We believe the training program at East Carolina University is among the most innovative in the country with training as a clinical psychologist and an emphasis on health psychology in clinical medical settings. We hope you agree and will consider East Carolina for your future studies. Tomorrow Starts Here. 

Go Pirates! 

Robert A Carels, Ph.D., MBA, Director of Clinical Training 

Samuel F. Sears, Ph.D. Director of Doctoral Studies



Primary Integrated Care Training Grant Awarded   

The Departments of Psychology and Family Medicine at ECU were awarded a $730,000 Graduate Psychology Education (GPE) Program grant from the Health Resource and Services Administration (HRSA) to train doctoral-level psychologists. 

To read more about the grant: Primary Integrated Care Training Grant 

Receive additional information about clinical health program and the grant:  Clinical Psychology Program



How we integrate Diversity and Inclusion into our Program

The clinical health concentration is committed to providing an inclusive and welcoming environment for all members of our community. Consistent with this principle, trainers and trainees do not discriminate on the basis of age, gender, gender identity, race, ethnicity, culture, national origin, religion, sexual orientation, disability, or socioeconomic status in the services provided at the training clinic or practicum site. We are committed to a training process that ensures that graduate students develop and adopt a multicultural framework in their professional life. It is acknowledged that developing knowledge, skills, and attitudes to work effectively with a diverse public who embody intersecting identities (including differing attitudes, beliefs, and values) is a lifelong process. Therefore, multicultural training is evident across our coursework and through invited speakers, workshops, and research presentations.
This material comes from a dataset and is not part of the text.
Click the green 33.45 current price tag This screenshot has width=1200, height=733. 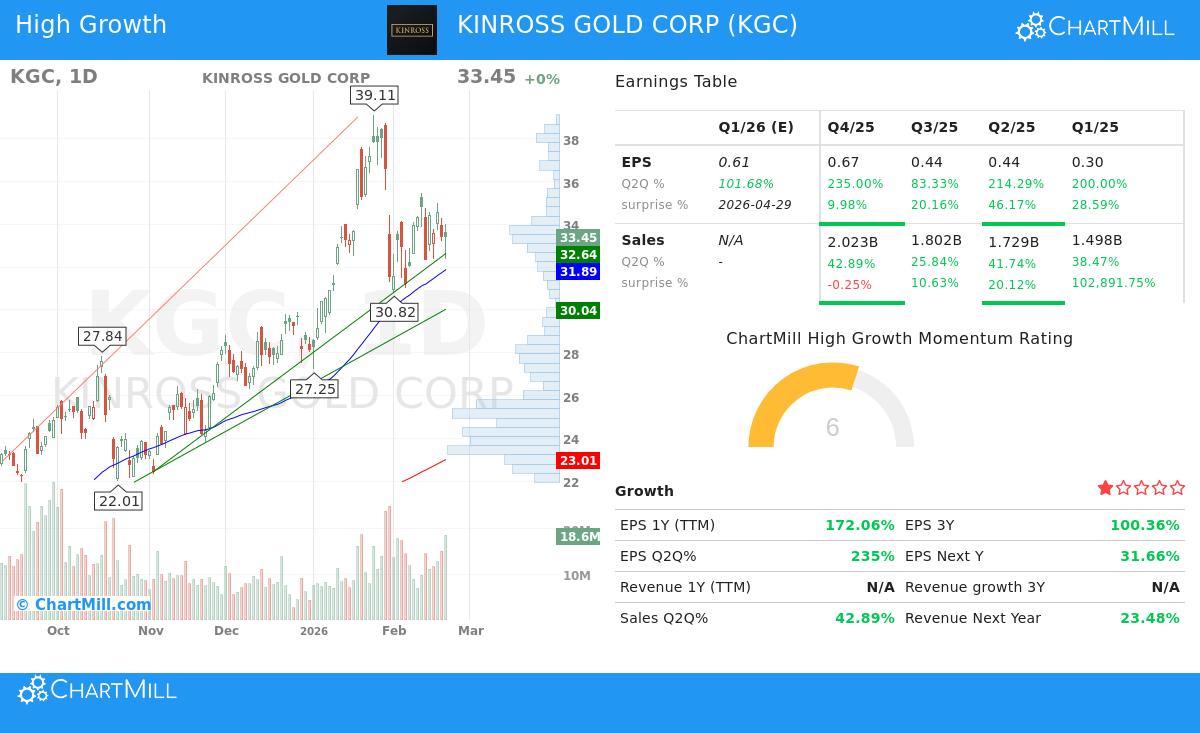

Training. Recent trainings included a workshop on cultural humility, entitled Cultural Humility: Engaging Diverse Identities in Therapy. Additionally, our federally-funded training (HRSA) graduate psychology training grant in conjunction with the Family Medicine Department makes significant contributions to our diversity training. These experiences prepare students to work with a wide-range of populations in both their clinical work and research.

Research. We have faculty with expertise in multicultural research issues to help foster student growth in these areas and we believe that research is enriched when diversity is considered at all levels of conceptualization, design, and analyses.

Committees. To complement these experiences, we have an active Department Diversity Committee, made up of faculty and students. One of its most recent projects was to develop an assessment tool for assessing the cultural competence of the built environment in the Psychology Department and to assess the racial/ethnic diversity competence of the Psychology Building.

Pipeline. We also play an active role in increasing the diversity of the graduate psychology applicant pool by hosting an annual Graduate Psychology Diversity Pipeline event to make students from underrepresented racial and ethnic minority groups aware of our graduate programs and how best to become competitive for admission.

We hope you will consider joining us in these endeavors.